[START OF Exercise materials]
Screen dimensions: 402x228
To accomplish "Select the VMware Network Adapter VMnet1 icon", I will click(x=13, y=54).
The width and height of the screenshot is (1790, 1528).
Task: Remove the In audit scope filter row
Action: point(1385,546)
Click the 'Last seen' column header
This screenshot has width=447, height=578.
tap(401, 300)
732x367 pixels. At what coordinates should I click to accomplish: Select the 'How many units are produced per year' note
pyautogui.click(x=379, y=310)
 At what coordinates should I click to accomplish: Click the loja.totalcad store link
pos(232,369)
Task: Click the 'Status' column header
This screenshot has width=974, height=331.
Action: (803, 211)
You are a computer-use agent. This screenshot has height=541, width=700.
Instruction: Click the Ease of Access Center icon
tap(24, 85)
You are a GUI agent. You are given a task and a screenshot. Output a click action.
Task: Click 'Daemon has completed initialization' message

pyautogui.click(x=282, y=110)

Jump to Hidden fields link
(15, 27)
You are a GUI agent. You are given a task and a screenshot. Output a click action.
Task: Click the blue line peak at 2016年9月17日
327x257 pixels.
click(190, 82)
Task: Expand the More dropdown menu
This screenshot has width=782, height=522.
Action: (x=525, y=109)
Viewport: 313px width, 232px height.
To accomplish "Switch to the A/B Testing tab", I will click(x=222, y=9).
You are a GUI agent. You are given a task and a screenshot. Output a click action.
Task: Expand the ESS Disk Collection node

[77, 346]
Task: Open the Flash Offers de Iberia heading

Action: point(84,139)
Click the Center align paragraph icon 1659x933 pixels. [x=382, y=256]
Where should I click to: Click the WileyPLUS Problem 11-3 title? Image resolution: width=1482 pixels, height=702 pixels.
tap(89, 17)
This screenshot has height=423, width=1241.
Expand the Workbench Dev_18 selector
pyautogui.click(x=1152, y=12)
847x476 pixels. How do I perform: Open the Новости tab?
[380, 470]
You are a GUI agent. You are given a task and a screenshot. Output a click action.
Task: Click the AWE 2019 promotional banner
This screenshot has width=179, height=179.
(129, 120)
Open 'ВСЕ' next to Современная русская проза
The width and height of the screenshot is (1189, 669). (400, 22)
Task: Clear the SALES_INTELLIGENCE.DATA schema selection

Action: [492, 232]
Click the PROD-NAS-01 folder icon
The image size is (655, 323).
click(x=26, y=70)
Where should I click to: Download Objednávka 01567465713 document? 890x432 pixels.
[END OF Exercise materials]
** Work required **
Format the entries above as a numbered list, skipping any blank lines.

** Task response **
1. Screen dimensions: 402x228
2. To accomplish "Select the VMware Network Adapter VMnet1 icon", I will click(x=13, y=54).
3. The width and height of the screenshot is (1790, 1528).
4. Task: Remove the In audit scope filter row
5. Action: point(1385,546)
6. Click the 'Last seen' column header
7. This screenshot has width=447, height=578.
8. tap(401, 300)
9. 732x367 pixels. At what coordinates should I click to accomplish: Select the 'How many units are produced per year' note
10. pyautogui.click(x=379, y=310)
11.  At what coordinates should I click to accomplish: Click the loja.totalcad store link
12. pos(232,369)
13. Task: Click the 'Status' column header
14. This screenshot has width=974, height=331.
15. Action: (803, 211)
16. You are a computer-use agent. This screenshot has height=541, width=700.
17. Instruction: Click the Ease of Access Center icon
18. tap(24, 85)
19. You are a GUI agent. You are given a task and a screenshot. Output a click action.
20. Task: Click 'Daemon has completed initialization' message
21. pyautogui.click(x=282, y=110)
22. Jump to Hidden fields link
23. (15, 27)
24. You are a GUI agent. You are given a task and a screenshot. Output a click action.
25. Task: Click the blue line peak at 2016年9月17日
26. 327x257 pixels.
27. click(190, 82)
28. Task: Expand the More dropdown menu
29. This screenshot has width=782, height=522.
30. Action: (x=525, y=109)
31. Viewport: 313px width, 232px height.
32. To accomplish "Switch to the A/B Testing tab", I will click(x=222, y=9).
33. You are a GUI agent. You are given a task and a screenshot. Output a click action.
34. Task: Expand the ESS Disk Collection node
35. [77, 346]
36. Task: Open the Flash Offers de Iberia heading
37. Action: point(84,139)
38. Click the Center align paragraph icon 1659x933 pixels. [x=382, y=256]
39. Where should I click to: Click the WileyPLUS Problem 11-3 title? Image resolution: width=1482 pixels, height=702 pixels.
40. tap(89, 17)
41. This screenshot has height=423, width=1241.
42. Expand the Workbench Dev_18 selector
43. pyautogui.click(x=1152, y=12)
44. 847x476 pixels. How do I perform: Open the Новости tab?
45. [380, 470]
46. You are a GUI agent. You are given a task and a screenshot. Output a click action.
47. Task: Click the AWE 2019 promotional banner
48. This screenshot has width=179, height=179.
49. (129, 120)
50. Open 'ВСЕ' next to Современная русская проза
51. The width and height of the screenshot is (1189, 669). (400, 22)
52. Task: Clear the SALES_INTELLIGENCE.DATA schema selection
53. Action: [492, 232]
54. Click the PROD-NAS-01 folder icon
55. The image size is (655, 323).
56. click(x=26, y=70)
57. Where should I click to: Download Objednávka 01567465713 document? 890x432 pixels.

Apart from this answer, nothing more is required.